When I was a senator for the class of 2013 both my freshman and sophomore year, my peers would tell me how they felt school spirit was lacking here. Spirit Week would be the solution to showing the campus community that we really do have school spirit and that we show it in different ways.
IC Spirit Week reached out to organizations that had a similar mission to our committee: to unify the campus community and build a strong connection to Ithaca College. We had a great response rate from these groups that had wanted to help our cause. In order to create better awareness about our plan to increase school spirit, we utilized traditions that already had a strong presence on campus, such as Mr. and Ms. Ithaca and Habidash. We then reached out to other organizations who then used their creativity to create new events for IC Spirit Week. We had a diverse schedule of events, and it showed that our students do show their passion for the college through attendance at these events.
This year, we’ve built upon our events from last year and responded to what students wanted to see done differently. Our communication efforts are a lot stronger than last year, and our volunteers are now a blend of students who participated last year and those who are new to IC Spirit Week.
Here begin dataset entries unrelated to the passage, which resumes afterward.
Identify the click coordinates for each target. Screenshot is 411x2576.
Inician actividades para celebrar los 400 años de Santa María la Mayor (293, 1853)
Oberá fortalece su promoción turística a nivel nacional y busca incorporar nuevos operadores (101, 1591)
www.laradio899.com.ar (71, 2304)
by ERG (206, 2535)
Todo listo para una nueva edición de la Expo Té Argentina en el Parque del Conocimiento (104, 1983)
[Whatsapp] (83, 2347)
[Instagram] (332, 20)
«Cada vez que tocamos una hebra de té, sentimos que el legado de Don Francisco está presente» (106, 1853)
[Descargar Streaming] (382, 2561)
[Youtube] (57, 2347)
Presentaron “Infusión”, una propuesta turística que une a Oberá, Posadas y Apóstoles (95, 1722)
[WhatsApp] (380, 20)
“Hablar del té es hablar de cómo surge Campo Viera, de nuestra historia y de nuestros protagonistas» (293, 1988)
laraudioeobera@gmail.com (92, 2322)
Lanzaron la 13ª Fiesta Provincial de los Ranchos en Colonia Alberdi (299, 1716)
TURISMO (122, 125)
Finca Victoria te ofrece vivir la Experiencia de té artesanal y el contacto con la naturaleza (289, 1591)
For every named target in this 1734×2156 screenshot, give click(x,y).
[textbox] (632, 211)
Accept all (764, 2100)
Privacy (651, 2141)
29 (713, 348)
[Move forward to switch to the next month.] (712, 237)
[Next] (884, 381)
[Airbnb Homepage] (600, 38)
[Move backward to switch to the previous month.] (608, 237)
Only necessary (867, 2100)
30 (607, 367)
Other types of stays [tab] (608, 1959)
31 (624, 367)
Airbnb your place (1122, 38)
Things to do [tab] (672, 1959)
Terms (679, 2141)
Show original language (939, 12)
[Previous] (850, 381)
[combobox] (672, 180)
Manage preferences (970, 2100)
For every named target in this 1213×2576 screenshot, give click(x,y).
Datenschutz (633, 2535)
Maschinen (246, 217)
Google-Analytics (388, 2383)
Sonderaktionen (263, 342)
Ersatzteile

We’ve become a registered organization because we knew this would help in our efforts to keep Spirit Week a yearly tradition.
You should care about IC Spirit Week because we need to show support for our student organizations, our athletic teams and our additional college affinity groups. These members work hard all year long to bring the campus community together and deserve to be recognized for their efforts. Last year was the first time IC Spirit Week took place, and it was a great learning opportunity to see how students responded to what would hopefully become a new school tradition. By having IC Spirit Week lead into Alumni Weekend, we hope that as our recent graduates come back to visit the college, they remember their favorite events from Spirit Week.
Vice President Maeghan Willis and I have had the incredible opportunity to present our progress and strategy of IC Spirit Week at the Council for Advancement and Support of Education Affiliated Student Advancement Programs conferences. Other institutions have reached out to us, wanting to follow in our mission to create a spirited environment that isn’t only about athletics and apparel. Our organization is strong, and we know it will keep growing, but we need your help. Come support your fellow students at IC Spirit Week this year.